A Flavia le causó una profunda consternación que Vespasiano hubiera descubierto su implicación con los Libertadores. Y si él lo había hecho, ¿quién más? ¿Narciso? Pero si el primer secretario lo supiera a esas alturas ya estaría muerta. A menos que el liberto estuviera llevando a cabo un Juego más intrincado y la utilizara como cebo para atraer a otros miembros de la conspiración.

CAPÍTULO XLI

',Alejado de los festejos en honor del emperador, Cato estaba siguiendo la ronda por el fuerte que tenía asignado su mitad de la centuria. A unos quinientos pasos de distancia a lo largo de la colina se hallaba el fuerte vigilado por Macro y los otros cuarenta soldados. La línea de puestos de avanzada formaba un perímetro alrededor del campamento principal del río, a eso de un kilómetro y medio río abajo, y desde las líneas se obtenía una buena vista de la campiña al norte del Támesis. Durante el día no podía aproximarse ninguna fuerza britana sin ser detectada y las pequeñas guarniciones dispondrían de tiempo suficiente para recurrir al ejército principal si fuera necesario.

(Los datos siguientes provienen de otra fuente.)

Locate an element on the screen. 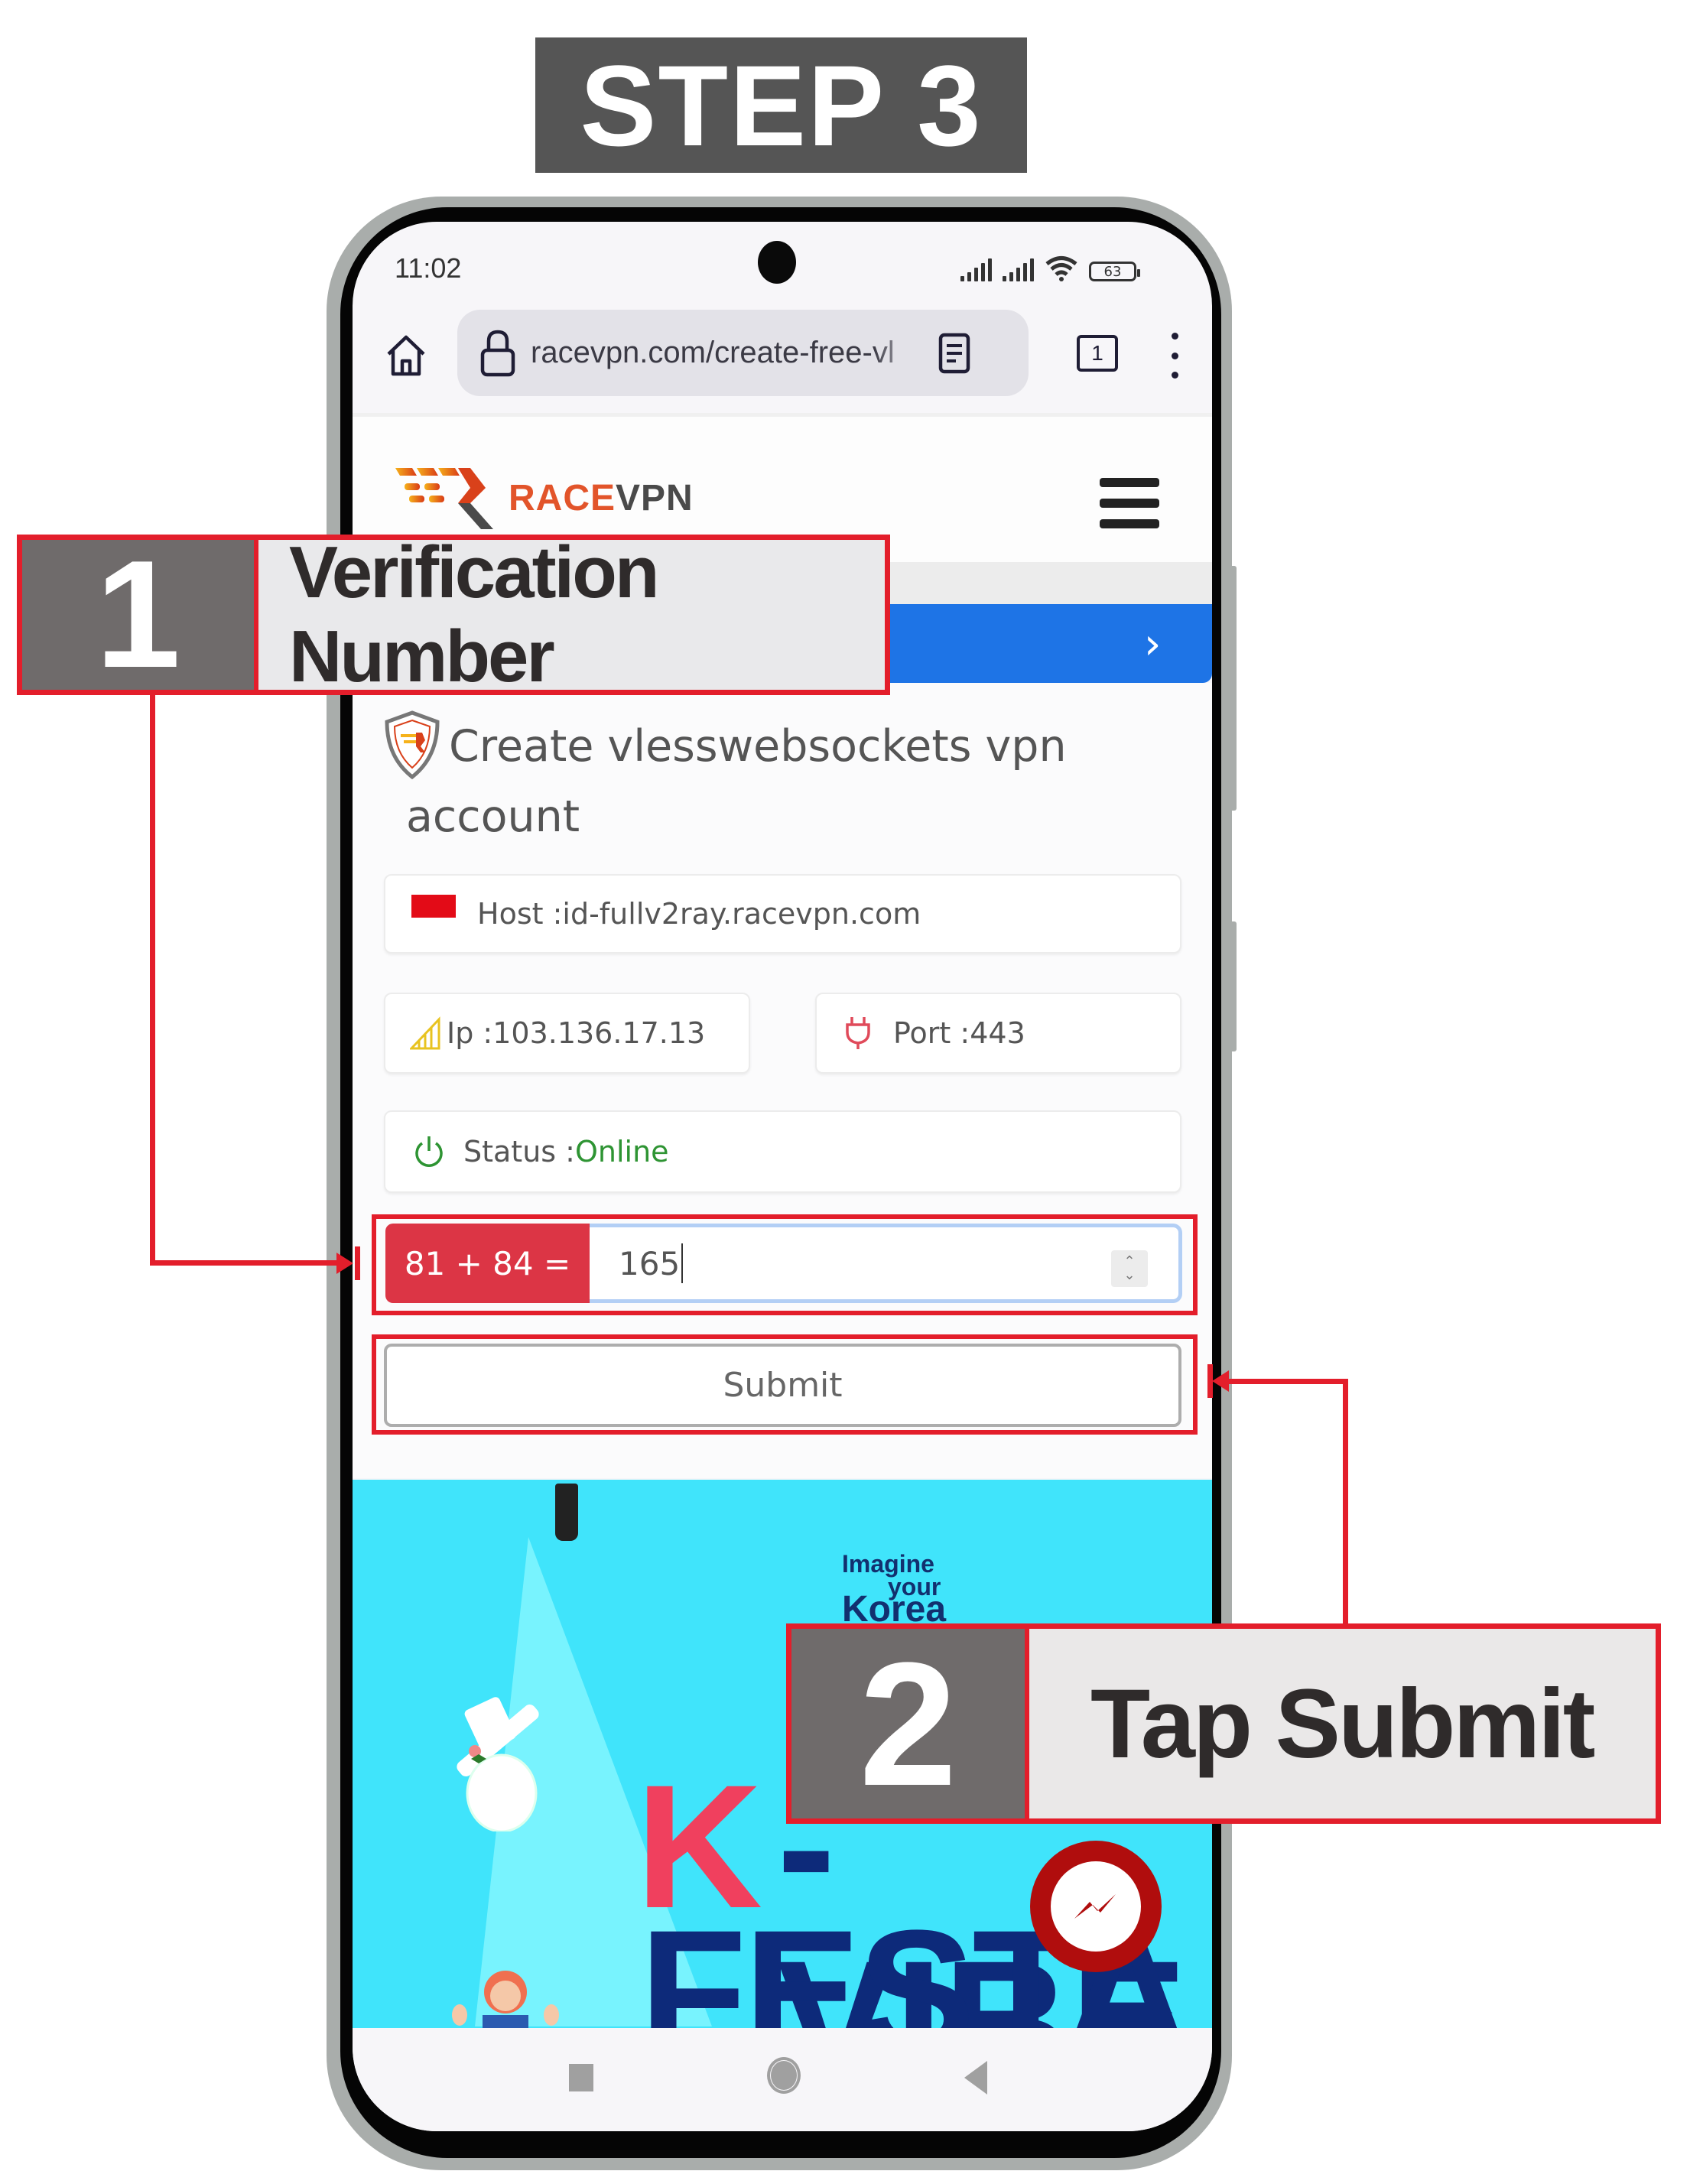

Sin embargo, por la noche la situación era muy distinta. los centinelas aguzaban la vista y el oído para identificar cualquier ruido sospechoso o movimiento en las sombras al lado de las paredes de turba. Con la llegada del emperador, los guardias estaban más nerviosos de lo habitual y Cato había ordenado que las rondas nocturnas se relevaran cada vez que las trompetas del campamento principal señalaran la hora.

Era mejor eso que no tener a los soldados exhaustos al siguiente turno, o que creyeran descubrir al enemigo por culpa › de una imaginación demasiado estimulada.

Cato subió las toscas escaleras de madera que llevaban a la pasarela del centinela y recorrió los cuatro lados del fuerte asegurándose de que todos los soldados estaban alerta y no habían olvidado el alto ni la contraseña. Se intercambiaron palabras en voz baja cada vez que uno de los soldados dio su informe y, como siempre, no había indicios de actividad del enemigo. Por último Cato trepó a la torre de vigilancia con sus laterales de mimbre y sus defensas frontales. A doce metros del suelo, atravesó la abertura de la parte posterior y saludó al soldado que vigilaba los accesos del norte.

– ¿Todo tranquilo? -Sin novedad, optio. Cato asintió con la cabeza, se apoyó en el ancho poste de madera en la parte de atrás de la torre y deslizó la mirada por la pendiente hacia el campamento principal, delineado por un cúmulo de brillantes puntitos anaranjados de teas y hogueras. Más allá se extendían las estrechas líneas de antorchas que delimitaban el puente sobre el gris plateado del imponente Támesis y que, formando una ancha curva, desaparecían en la noche. En la otra orilla relucía el contorno del campamento donde en aquellos momentos dormían el emperador, sus seguidores y los refuerzos. Y en algún lugar entre ellos dormía Lavinia. El corazón le dio un vuelco al pensar en ella.